Heart, Organ Of Love (Sometimes My Heart Turns Into A Chicken) is a series of layered and pinned together watercolours depicting human hearts, rendered particularly tangible and evanescent by the depth of texture and colour of Krotova’s wet on wet, torn crepe paper pasting. “I like working with materials, which are perishable, which often break and fade during the process of work,” Krotova explains, “even before it’s finished, like ceramics, or paper, because for me they convey the ‘living’ quality to the object to be made in the best way.” But she does not forego the possibility of working with more solid materials, say marble. “Fragile and perishable can be written in any heavy block.”
Text by Lupe Nùñez-Fernández
Daria Krotova’s works use purposefully fragile media, such as thin sheets of paper or soft clay, to explore the delicate, material, ‘living’ nature of art. She makes objects, drawings and installations that become worn down during the very process of their making, and that invite their audience’s erosive touch. Her work’s symbolic on-going damage questions the notion of art, and of the art establishment, as permanent.

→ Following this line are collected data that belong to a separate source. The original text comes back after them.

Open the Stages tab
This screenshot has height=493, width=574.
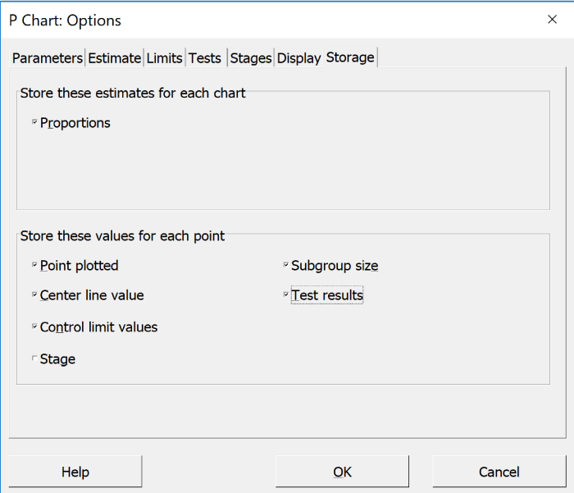point(251,58)
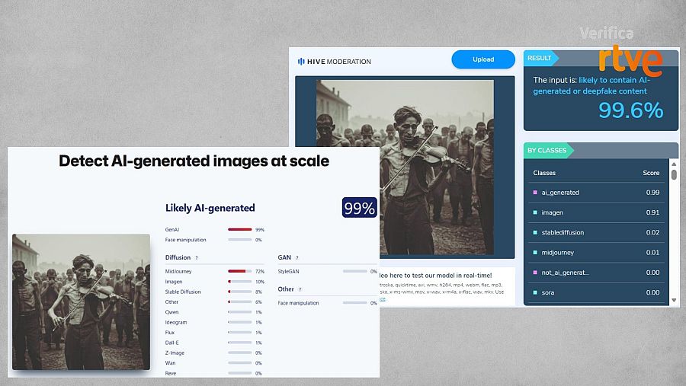The width and height of the screenshot is (686, 386).
Task: Click the rtve orange logo
Action: coord(630,61)
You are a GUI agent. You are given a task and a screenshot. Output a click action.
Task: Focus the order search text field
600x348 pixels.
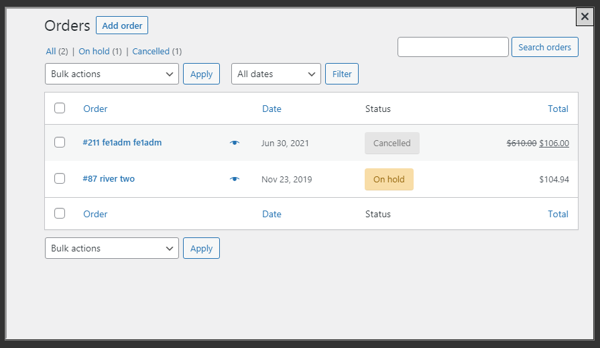453,47
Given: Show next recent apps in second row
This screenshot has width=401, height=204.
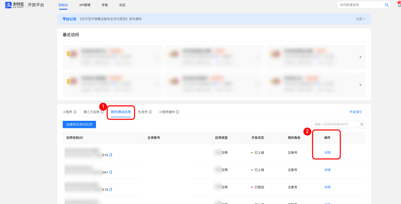Looking at the screenshot, I should 360,85.
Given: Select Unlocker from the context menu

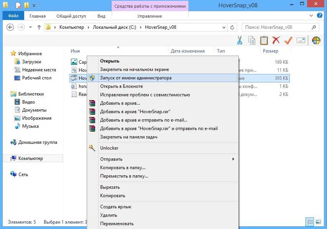Looking at the screenshot, I should tap(109, 148).
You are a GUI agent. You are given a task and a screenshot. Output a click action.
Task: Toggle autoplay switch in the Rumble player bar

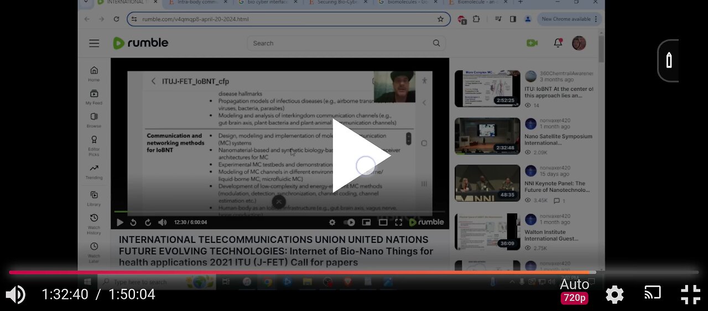point(349,222)
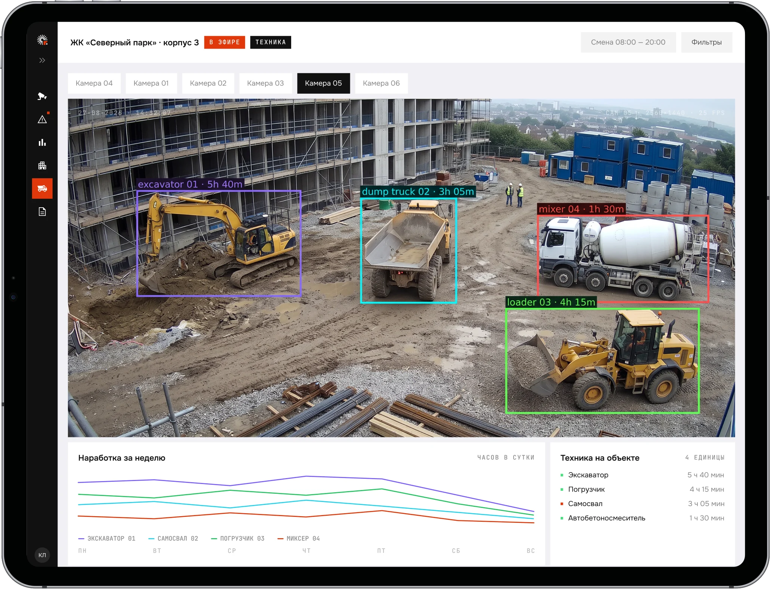Toggle the МИКСЕР 04 chart legend line
The height and width of the screenshot is (589, 770).
[299, 538]
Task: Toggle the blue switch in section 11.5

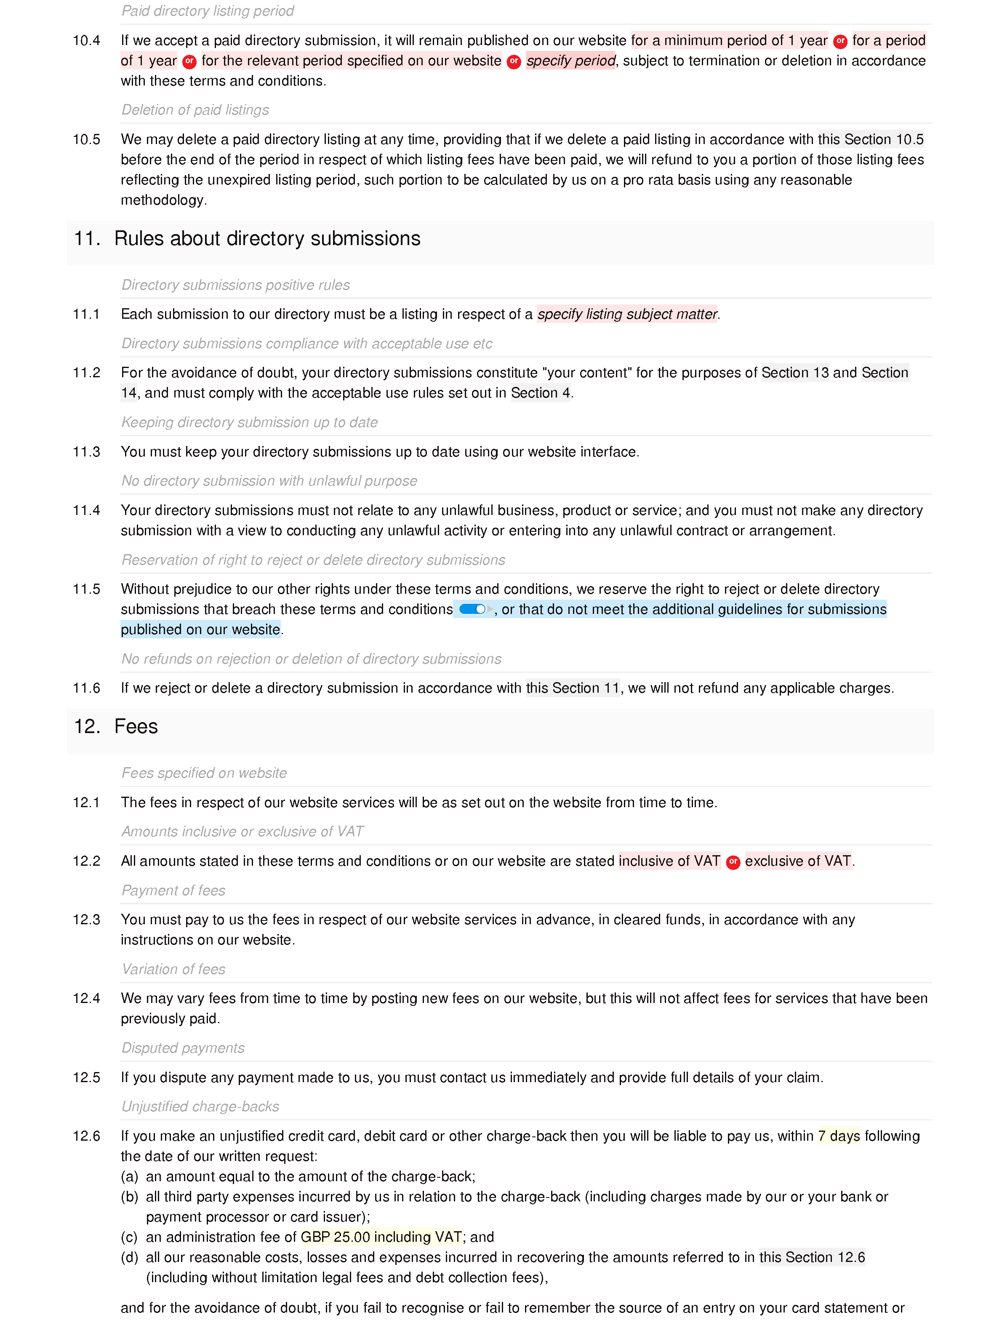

Krotova’s work focuses on the representation of real, living shapes – heads, faces and hearts – isolated from their usual physical contexts. Her visual language raises our consciousness of the representation of life, even of imaginary creatures, within the art historical tradition. Her installations are sometimes composed of thin, papier-mache-like sculptures; other times of porcelain, another material that could be easily shattered. For some projects she has created sites with ‘archeological’ objects – not pottery shards but bones and teeth and horns made out of ceramics as a way of underscoring the fragility and fetishisation of historical remains.